■ What needs to be done
Quote the whole listing exactly. Leave the pictures out of your copy.

■ Extracted information

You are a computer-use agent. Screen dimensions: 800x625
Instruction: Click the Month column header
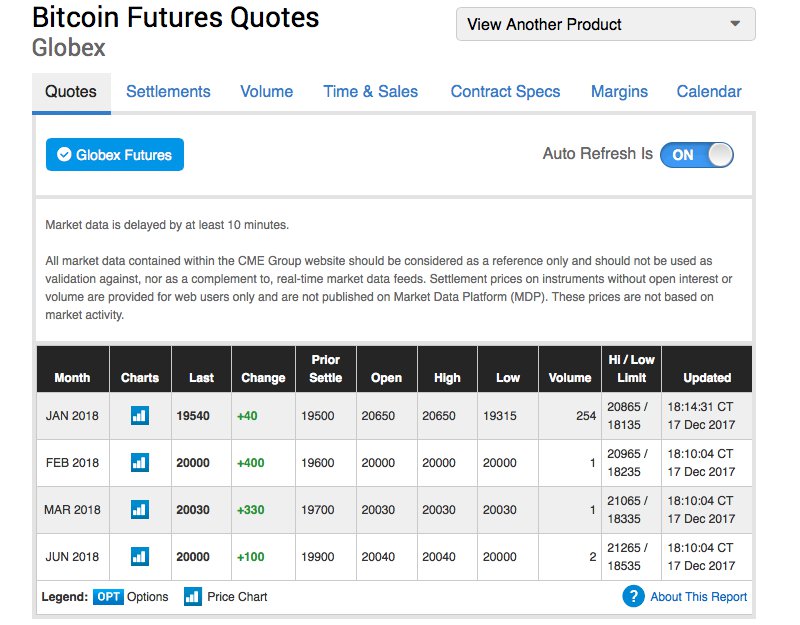pos(72,378)
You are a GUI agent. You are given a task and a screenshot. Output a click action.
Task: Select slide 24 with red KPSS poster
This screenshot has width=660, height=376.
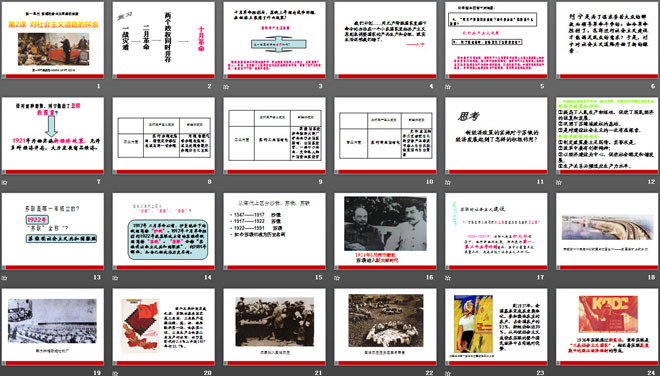tap(607, 327)
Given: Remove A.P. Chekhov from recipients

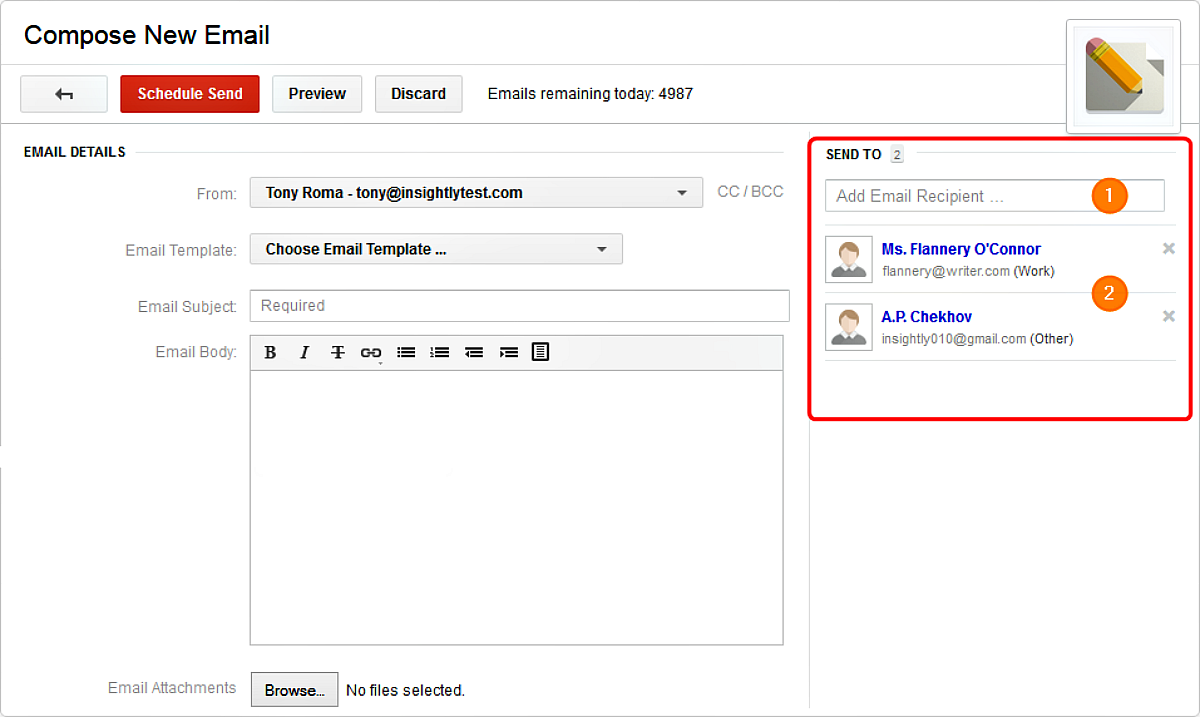Looking at the screenshot, I should (1168, 315).
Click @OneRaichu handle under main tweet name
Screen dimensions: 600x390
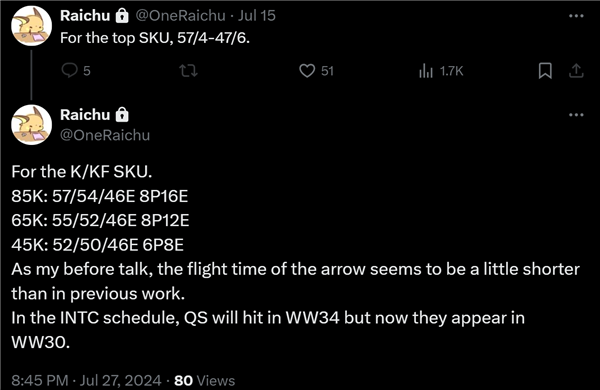(x=105, y=135)
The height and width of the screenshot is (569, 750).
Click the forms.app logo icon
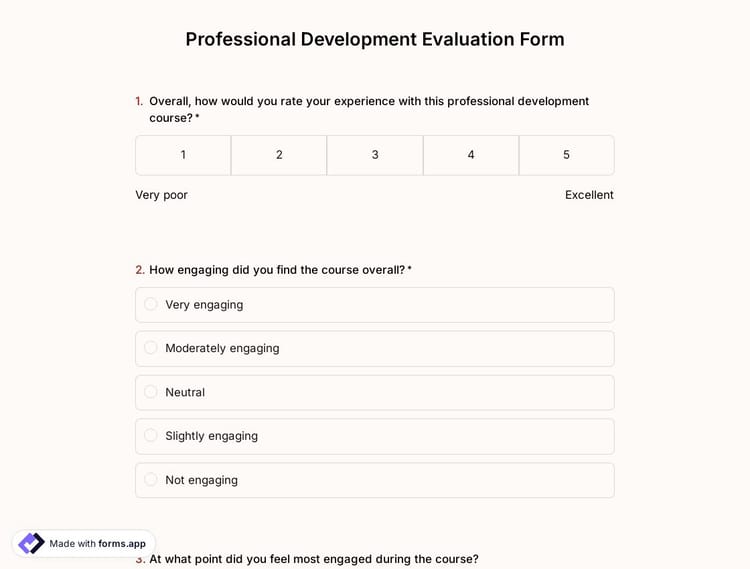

■ Result of the exercise
You are a computer-use agent. Screen dimensions: 800x625
Instruction: Click the Month column header
pos(72,378)
You are a GUI agent. You are given a task and a screenshot. Output a click action.
Task: Select slide 24 with red KPSS poster
This screenshot has width=660, height=376.
tap(607, 327)
Given: Remove A.P. Chekhov from recipients

Looking at the screenshot, I should (1168, 315).
Click @OneRaichu handle under main tweet name
Screen dimensions: 600x390
(x=105, y=135)
The height and width of the screenshot is (569, 750).
Click the forms.app logo icon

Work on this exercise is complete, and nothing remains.